PROVIDED DATA START

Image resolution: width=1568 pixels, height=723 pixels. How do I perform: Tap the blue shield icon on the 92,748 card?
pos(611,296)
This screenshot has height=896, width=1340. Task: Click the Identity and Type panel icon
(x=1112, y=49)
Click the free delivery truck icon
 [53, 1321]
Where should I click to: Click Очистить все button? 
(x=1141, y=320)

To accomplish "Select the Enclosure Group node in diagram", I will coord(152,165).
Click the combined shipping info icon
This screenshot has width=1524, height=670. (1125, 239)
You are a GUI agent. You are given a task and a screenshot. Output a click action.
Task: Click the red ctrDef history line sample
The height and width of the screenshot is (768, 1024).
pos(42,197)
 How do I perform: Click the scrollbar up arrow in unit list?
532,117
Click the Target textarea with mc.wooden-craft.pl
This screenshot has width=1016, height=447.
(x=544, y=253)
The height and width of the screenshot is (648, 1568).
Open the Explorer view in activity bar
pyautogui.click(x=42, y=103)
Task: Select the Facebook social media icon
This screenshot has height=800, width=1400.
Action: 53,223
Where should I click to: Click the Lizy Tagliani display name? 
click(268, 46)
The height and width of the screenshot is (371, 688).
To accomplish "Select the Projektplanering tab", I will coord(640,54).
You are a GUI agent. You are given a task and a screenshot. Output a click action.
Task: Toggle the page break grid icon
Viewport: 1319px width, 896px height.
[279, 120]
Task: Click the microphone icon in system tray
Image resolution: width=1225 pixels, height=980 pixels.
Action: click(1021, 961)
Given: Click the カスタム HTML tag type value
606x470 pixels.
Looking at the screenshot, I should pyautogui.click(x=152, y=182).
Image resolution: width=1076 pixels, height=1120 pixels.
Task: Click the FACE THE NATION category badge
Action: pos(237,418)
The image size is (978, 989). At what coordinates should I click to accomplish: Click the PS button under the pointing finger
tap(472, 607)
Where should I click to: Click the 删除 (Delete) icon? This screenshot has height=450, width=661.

PROVIDED DATA END

• _YOUR TASK_
Nothing may change. Retype all of the entries.

• _WRITTEN SOLUTION_
Image resolution: width=1568 pixels, height=723 pixels. How do I perform: Tap the blue shield icon on the 92,748 card?
pos(611,296)
This screenshot has height=896, width=1340. Task: Click the Identity and Type panel icon
(x=1112, y=49)
Click the free delivery truck icon
 [53, 1321]
Where should I click to: Click Очистить все button? 
(x=1141, y=320)

To accomplish "Select the Enclosure Group node in diagram", I will coord(152,165).
Click the combined shipping info icon
This screenshot has width=1524, height=670. (1125, 239)
You are a GUI agent. You are given a task and a screenshot. Output a click action.
Task: Click the red ctrDef history line sample
The height and width of the screenshot is (768, 1024).
pos(42,197)
 How do I perform: Click the scrollbar up arrow in unit list?
532,117
Click the Target textarea with mc.wooden-craft.pl
This screenshot has width=1016, height=447.
(x=544, y=253)
The height and width of the screenshot is (648, 1568).
Open the Explorer view in activity bar
pyautogui.click(x=42, y=103)
Task: Select the Facebook social media icon
This screenshot has height=800, width=1400.
Action: 53,223
Where should I click to: Click the Lizy Tagliani display name? 
click(268, 46)
The height and width of the screenshot is (371, 688).
To accomplish "Select the Projektplanering tab", I will coord(640,54).
You are a GUI agent. You are given a task and a screenshot. Output a click action.
Task: Toggle the page break grid icon
Viewport: 1319px width, 896px height.
[279, 120]
Task: Click the microphone icon in system tray
Image resolution: width=1225 pixels, height=980 pixels.
Action: click(1021, 961)
Given: Click the カスタム HTML tag type value
606x470 pixels.
Looking at the screenshot, I should pyautogui.click(x=152, y=182).
Image resolution: width=1076 pixels, height=1120 pixels.
Task: Click the FACE THE NATION category badge
Action: pos(237,418)
The image size is (978, 989). At what coordinates should I click to accomplish: Click the PS button under the pointing finger
tap(472, 607)
Where should I click to: Click the 删除 (Delete) icon? This screenshot has height=450, width=661.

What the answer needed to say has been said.